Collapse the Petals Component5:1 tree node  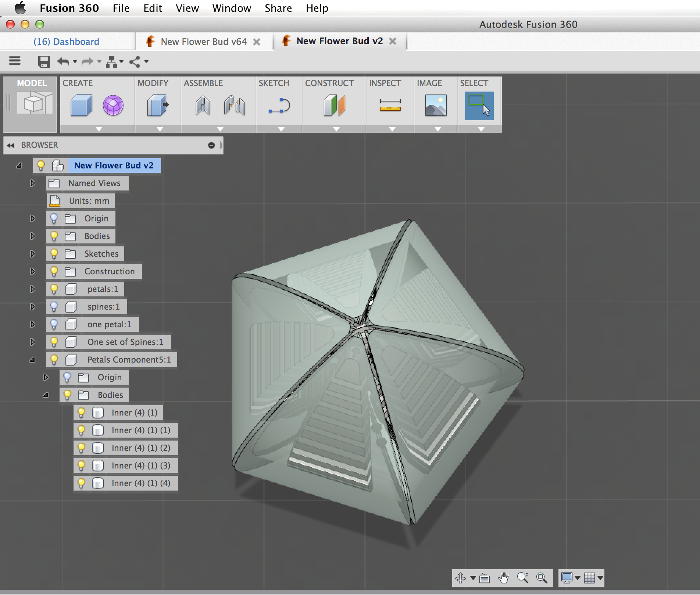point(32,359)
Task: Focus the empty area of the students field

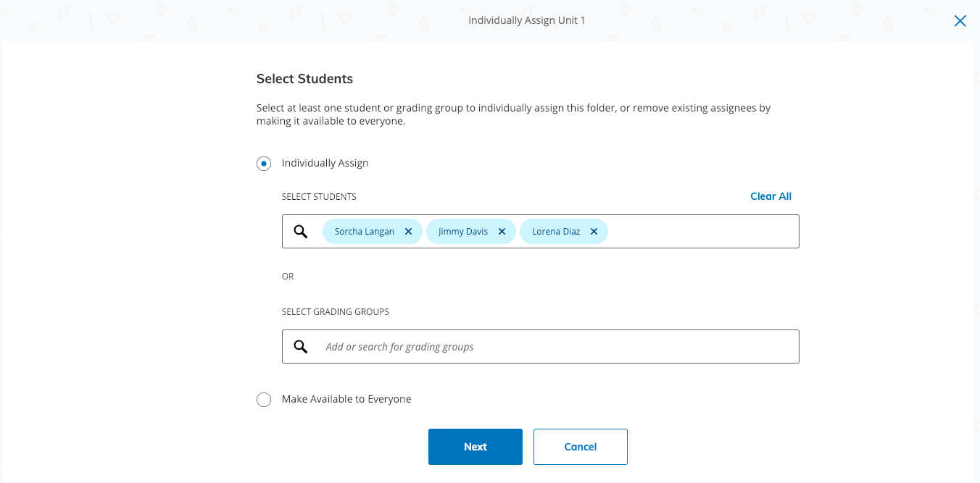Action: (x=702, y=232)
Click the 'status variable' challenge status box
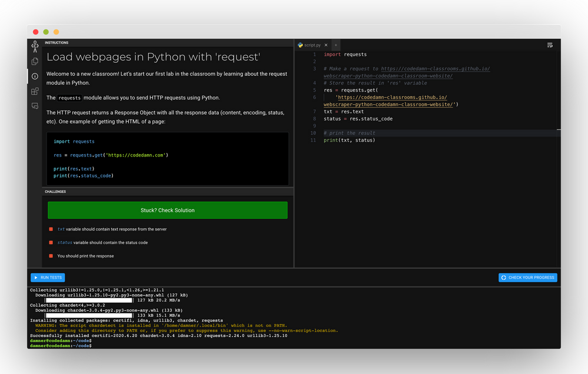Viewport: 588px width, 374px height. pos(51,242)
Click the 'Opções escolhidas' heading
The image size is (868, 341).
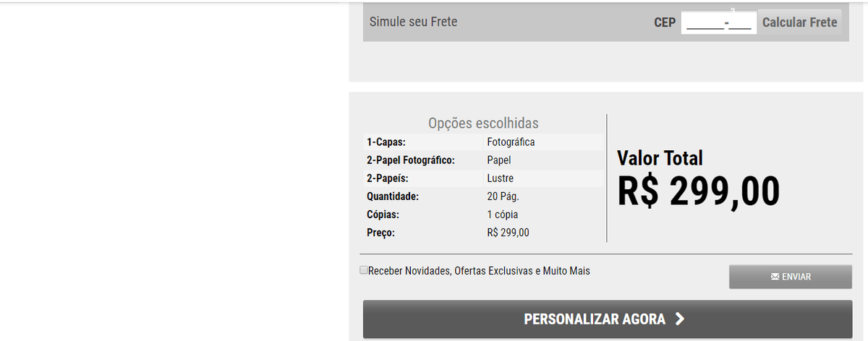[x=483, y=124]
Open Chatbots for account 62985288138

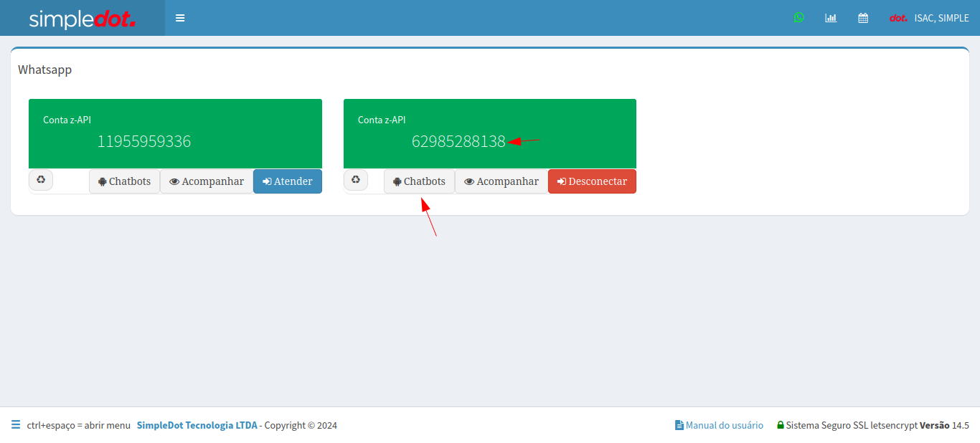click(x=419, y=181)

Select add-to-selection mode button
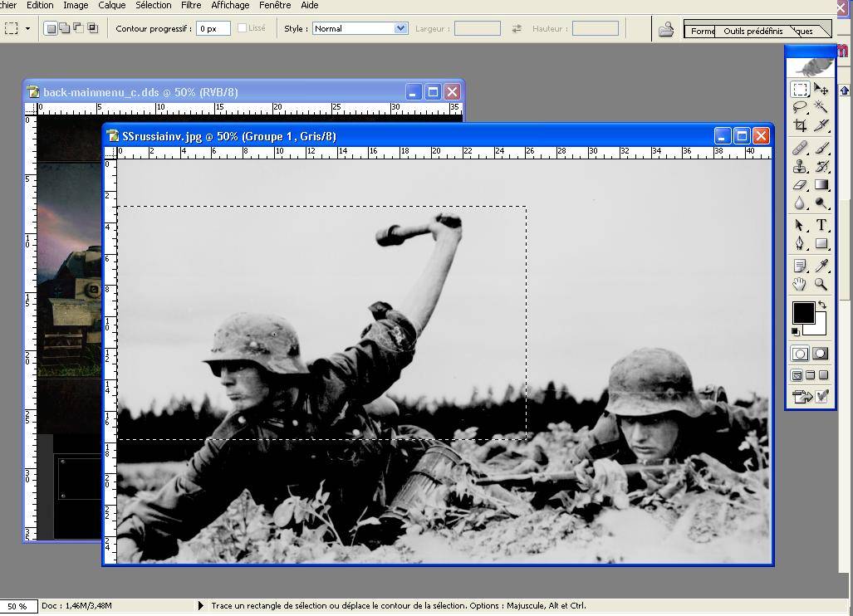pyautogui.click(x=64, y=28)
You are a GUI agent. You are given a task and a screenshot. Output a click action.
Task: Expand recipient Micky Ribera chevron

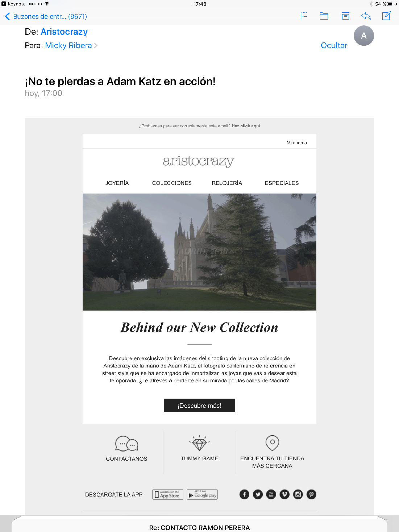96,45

━━━━━━━━

▶ **Task prompt**: What you print must be exactly the lines from the one containing "Open Chatbots for account 62985288138" through the last line of the material, and no pictures.

▶ **Task output**:
Open Chatbots for account 62985288138

click(x=419, y=181)

Select add-to-selection mode button
pyautogui.click(x=64, y=28)
You are a GUI agent. You are given a task and a screenshot. Output a click action.
Task: Expand recipient Micky Ribera chevron

96,45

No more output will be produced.